> **What to do**
In the Coast-to-Coast forum thread, from which town did Browser's group drive up on their first day?

> **Source extract**
☆ ☆ ☆ ☆ ☆ ☆ ☆
# My Coast-to-Coast Challenge...



## Punt1971 (18 Jun 2012)

Hi

Completed the Coast-to-Coast a couple of weeks back and I've finally gotten around to blogging it!

So here it is www.punton.com/c2c

Comments welcome.


----------



## Andy_R (18 Jun 2012)

Brings back fond memories for me Jon. Well done. Crawleyside's a b*tch isn't it!


----------



## Browser (22 Jun 2012)

Crawleyside was where I lost all credibility as a map reader. We split our route differently so we did Rookhope to Sunderland on the last day and I'd read the route map wrong, not realising that the 'alternative route' dotted line was the one we'd be taking into Stanhope, so my proud assertions of "no, one more short climb out of here tomorrow morning and that's it" were not entirely accurate 
Nice to see you did it unsupported too i.e. carrying your kit. Our only disadvantage was that we drove up from Market Deeping (South Lincs/North Cambs border) on our first day so we didn't get started cycling until about 3.00 p.m. but we did 'only' do Whitehaven to Threlkeld, mind you that was enough with Whinlatter in the rain! Our host (roubaixmurry of this parish) who's birthday it was and thus who'd paid for the trip, had told me we were doing the 'road' route, so why were we batting along a slate-surfaced track in a downpour asked I?
☆ ☆ ☆ ☆ ☆ ☆ ☆
> **Entries shown**
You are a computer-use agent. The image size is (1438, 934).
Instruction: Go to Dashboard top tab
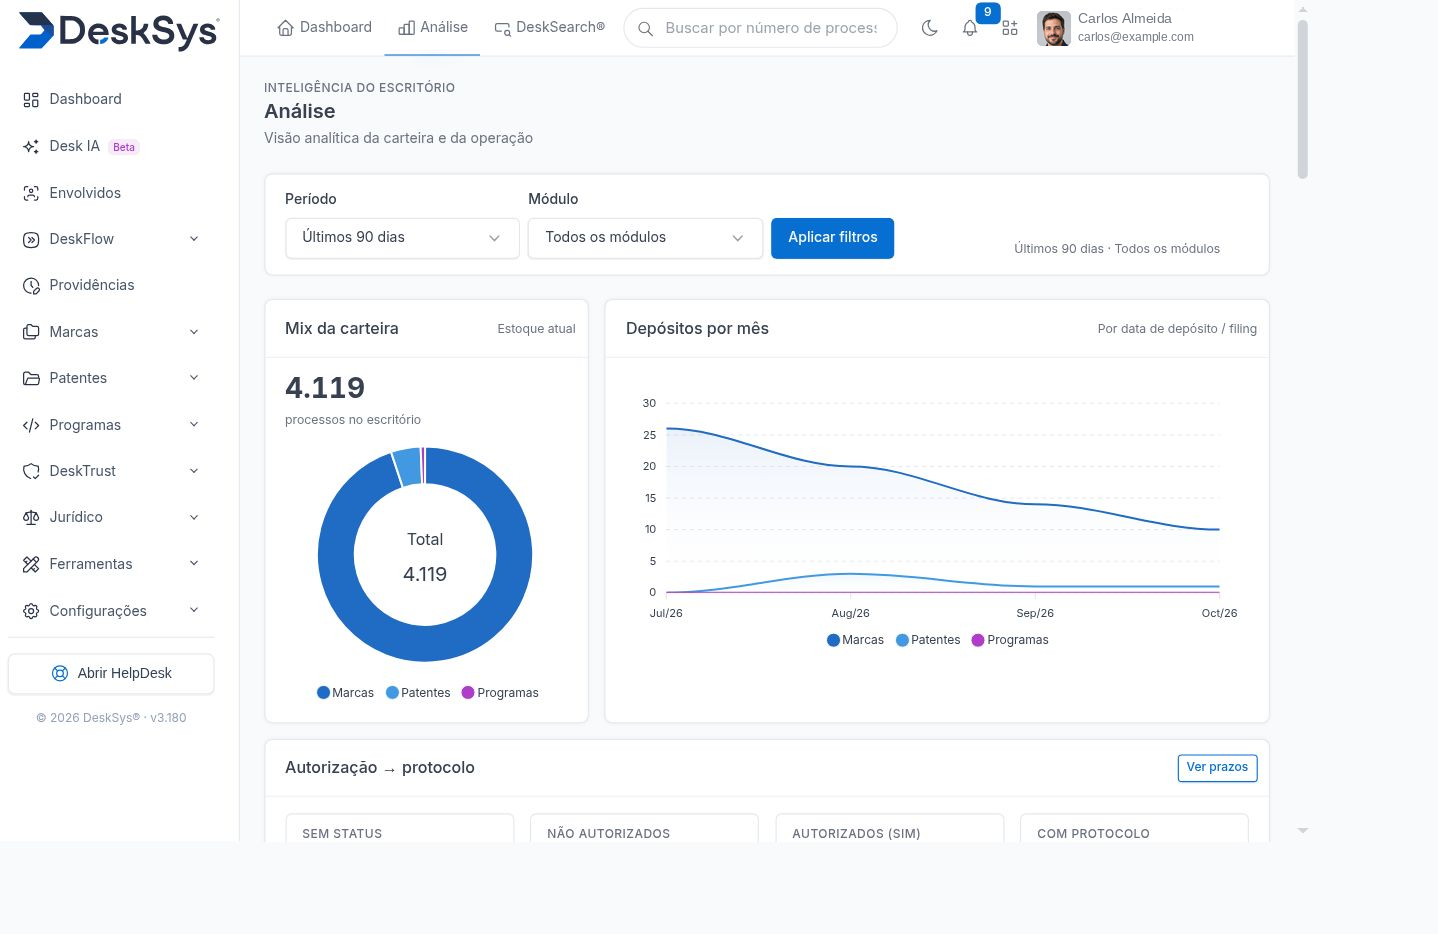(324, 27)
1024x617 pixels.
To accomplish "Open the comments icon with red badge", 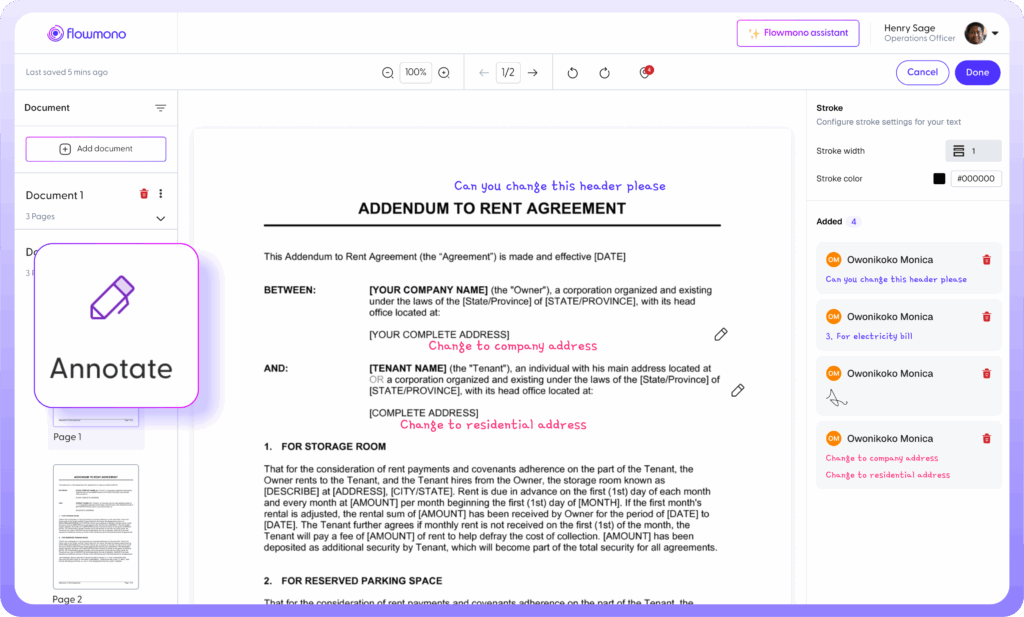I will [645, 73].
☆ ☆ ☆ ☆ ☆ ☆ ☆
> **Solution**
Market Deeping